Comment by Tanoc
11 days ago
There's an insistence that materials can overcome lacking texturing and normal mapping. It's not true, but it's a result of a lot of marketing fluff from things like Unreal Engine being misunderstood or misrepresented. Did you know that in Super Mario Sunshine, for "sharp" shadows the Gamecube was unable to render, that they actually used flattened meshes instead? In Delfino Plaza the shadows under the canopies near the Shine Gate are actually meshes instead of textures. Meanwhile the tile plaza that the mesh shadows lie on looks so nice because it's not one giant texture, it's actually several dozen 128x128px textures all properly UV mapped. In a modern game you'd get two brick textures and a noise pattern to blend them, and they'd all be 2048x2048px with the shadows being raytraced so they have sharper edges.
Ironically as we've gotten hardware with more VRAM and higher bus speeds we've decided to go with bigger textures instead of more of them.
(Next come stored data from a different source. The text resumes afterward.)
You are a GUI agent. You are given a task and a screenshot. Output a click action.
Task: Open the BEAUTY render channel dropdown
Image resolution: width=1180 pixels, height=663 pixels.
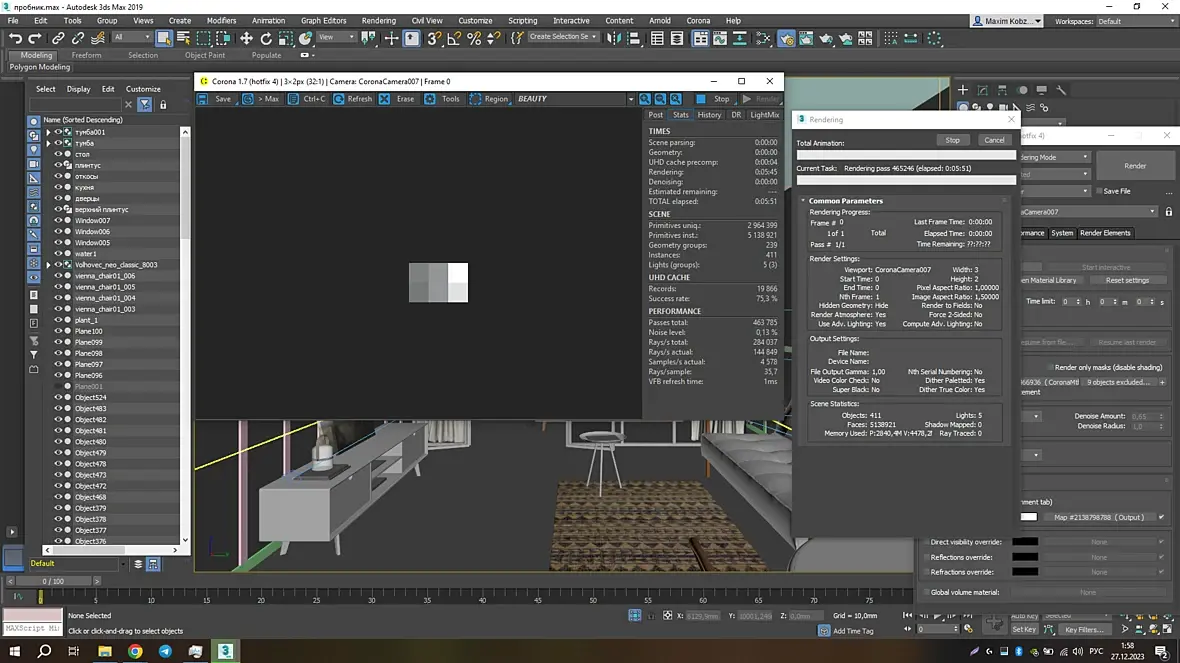tap(630, 99)
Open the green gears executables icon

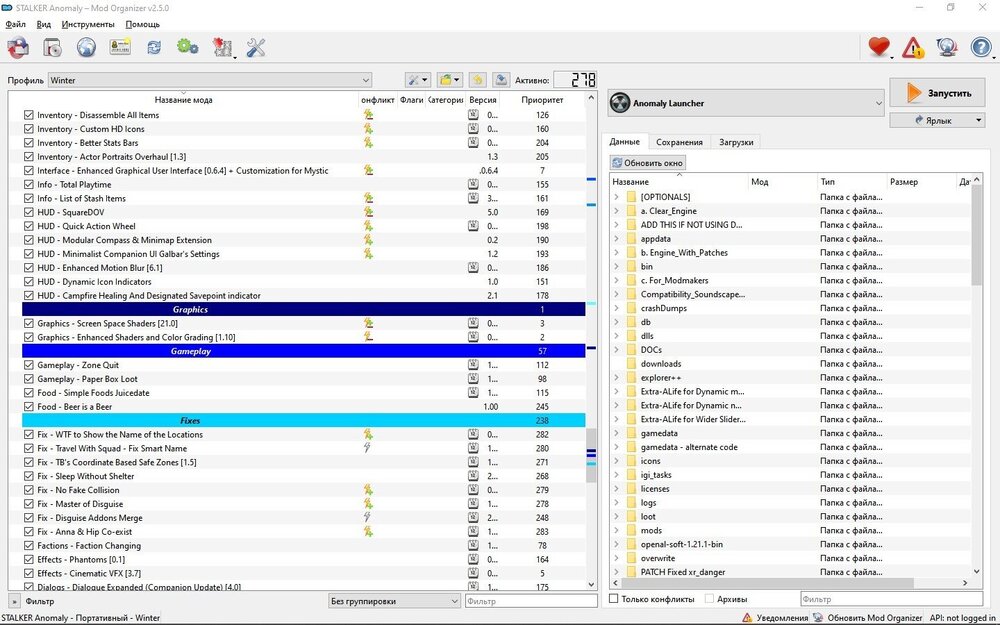click(x=187, y=47)
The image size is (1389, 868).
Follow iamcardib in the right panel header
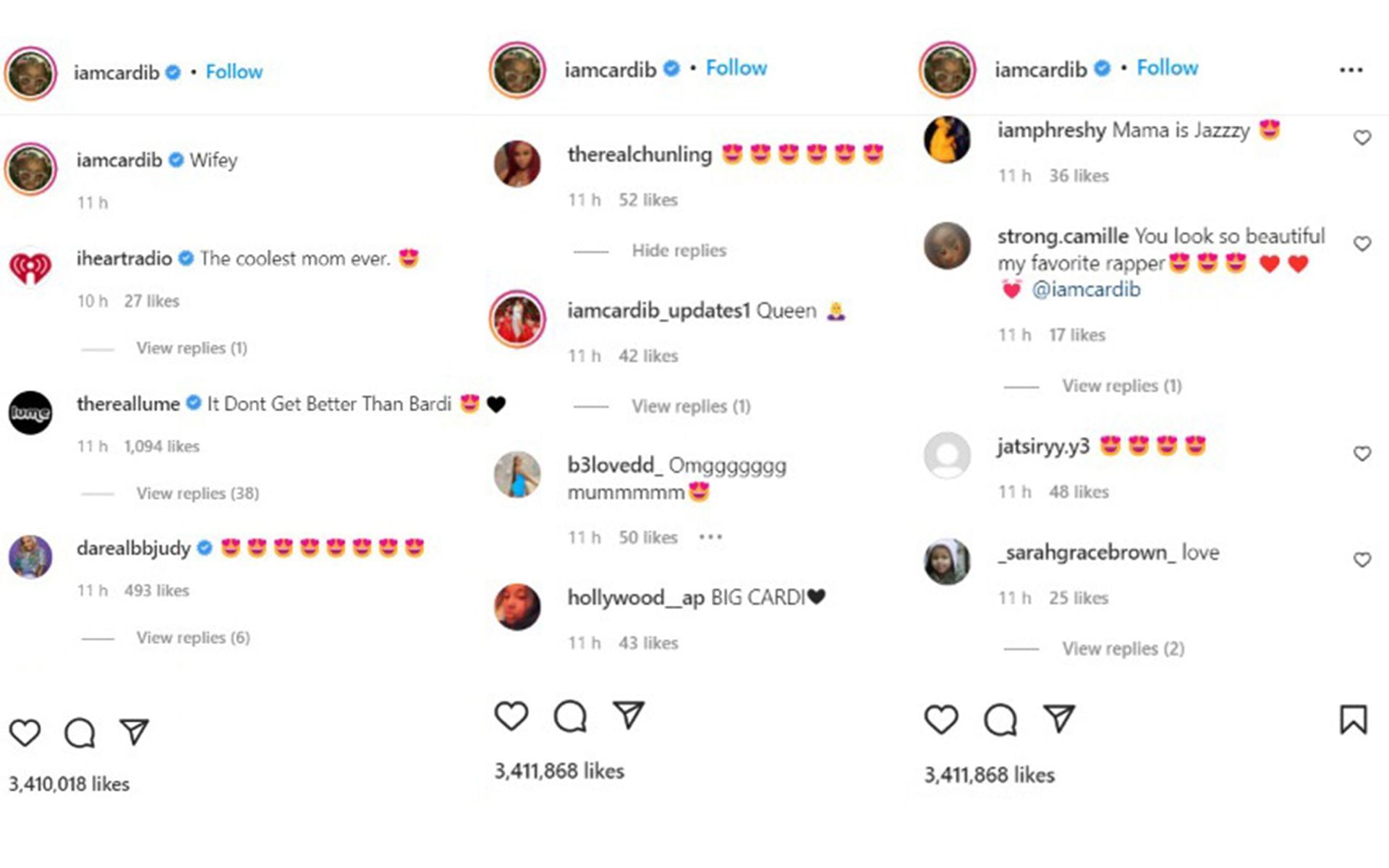click(x=1167, y=68)
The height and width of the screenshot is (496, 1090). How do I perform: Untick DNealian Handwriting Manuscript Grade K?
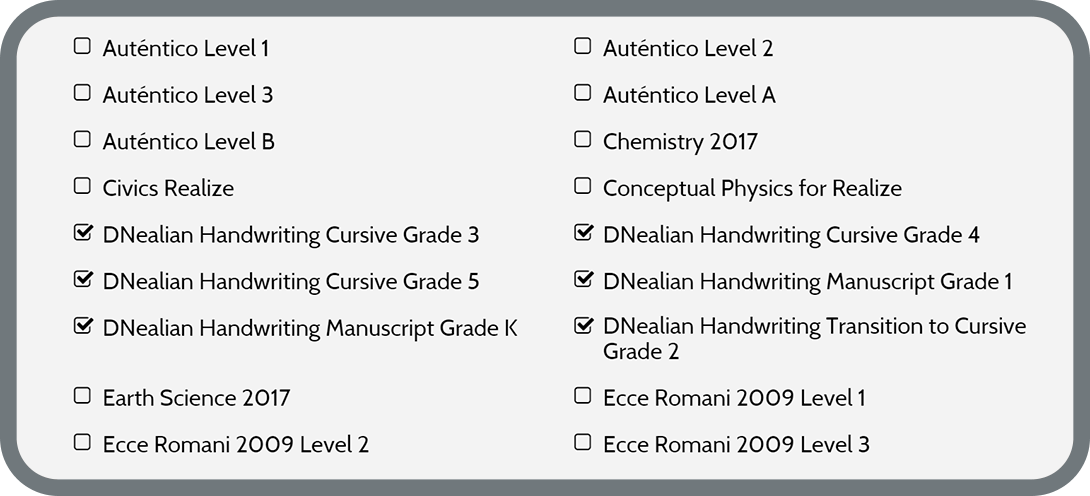tap(83, 326)
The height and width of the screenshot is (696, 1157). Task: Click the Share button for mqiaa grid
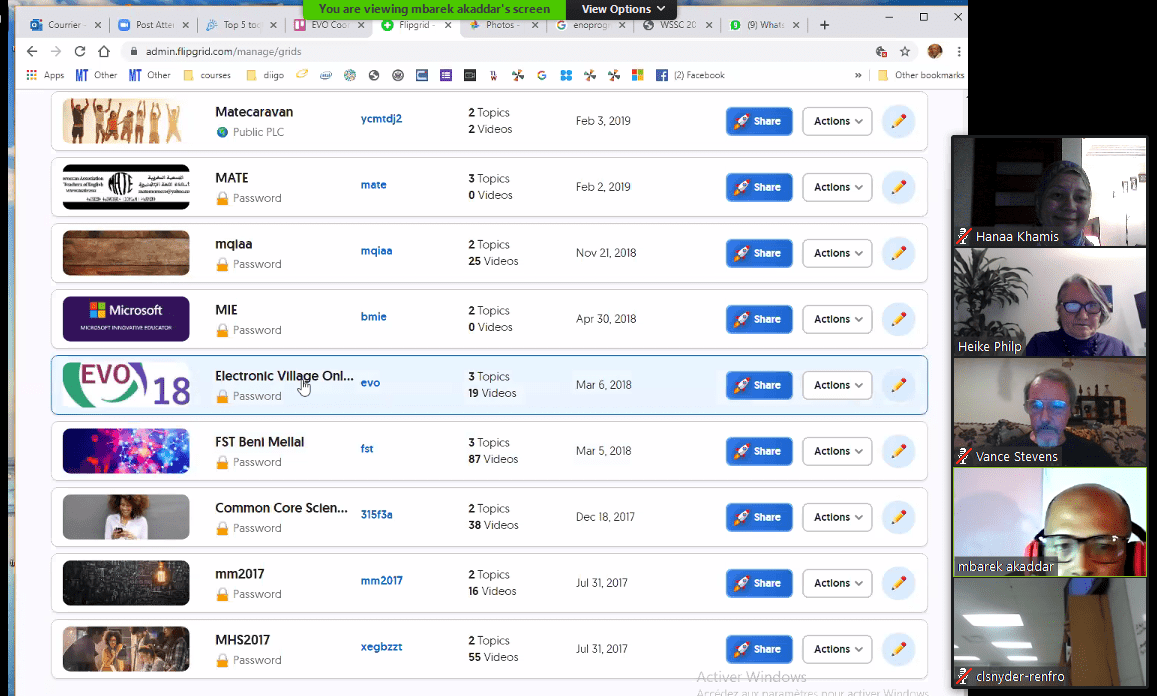[x=759, y=253]
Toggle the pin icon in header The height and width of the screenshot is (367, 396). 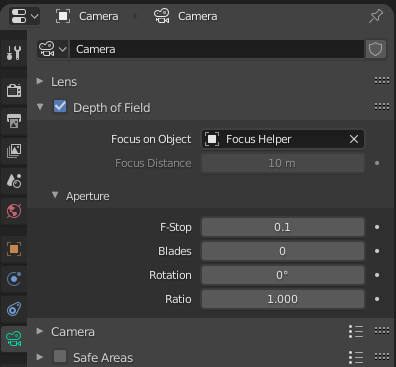pos(376,16)
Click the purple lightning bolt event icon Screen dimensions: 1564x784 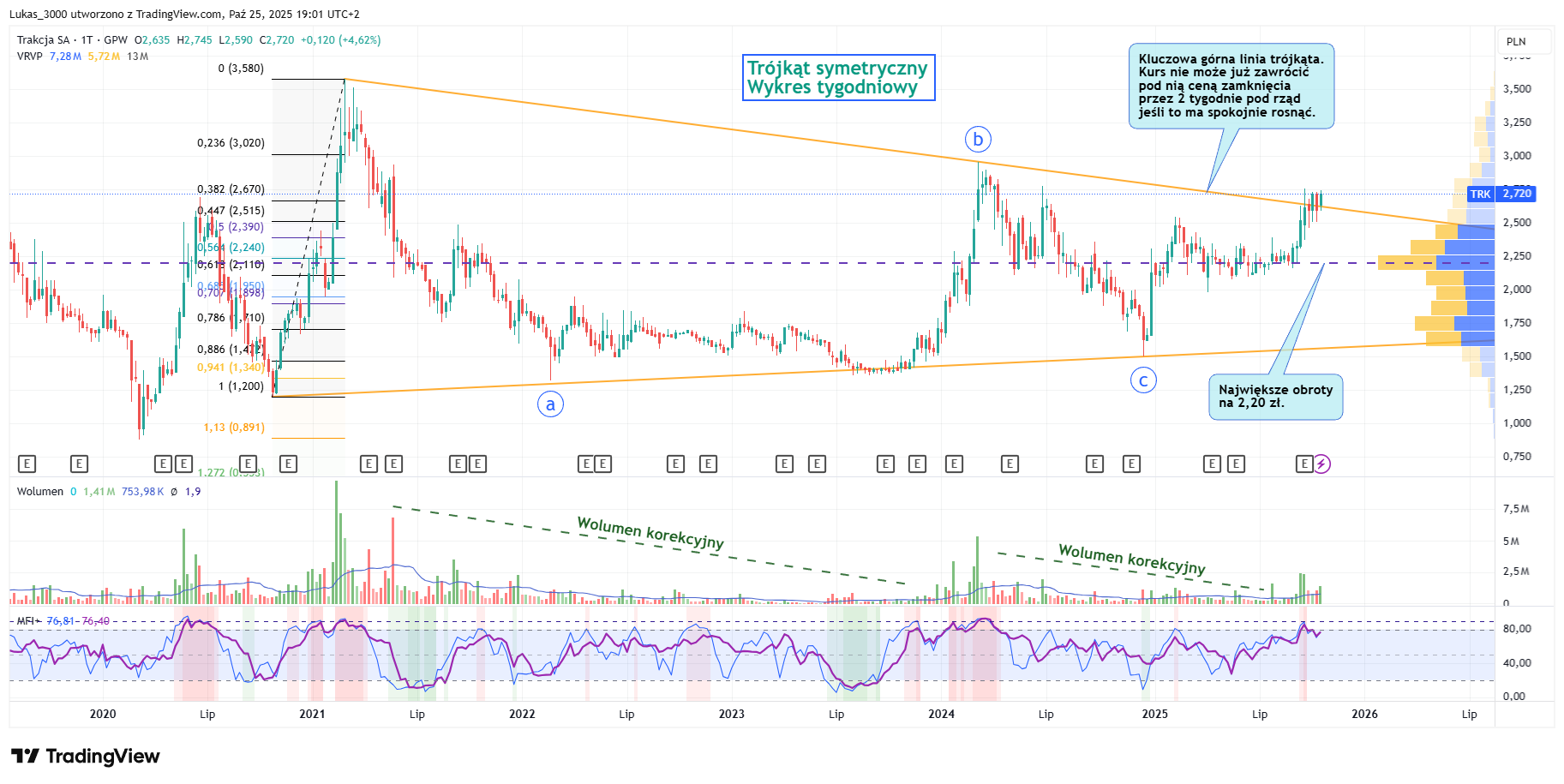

The same with normal mapping, instead of using normal mapping alongside more subdivided models we've just decided that normal maps are obsolete and physically modelling all the details is technologically forward way. Less pointy spheres is one thing, but physically modelling all the cracks and scrapes on the sphere is just stupid and computationally wasteful.
> Ironically as we've gotten hardware with more VRAM and higher bus speeds we've decided to go with bigger textures instead of more of them. The same with normal mapping, instead of using normal mapping alongside more subdivided models we've just decided that normal maps are obsolete and physically modelling all the details is technologically forward way.
This right here is precisely what I alluded to in another reply as the motivator for generating meshes and PBR materials from controlled photography. Basically you now have enough parameters per texel, which interact in distinctly unintuitive ways, that authoring them is a nightmare, hence people resorting to what you describe.
Easier to market "more resolution" and "more polygons" than masterful use of uv mapping.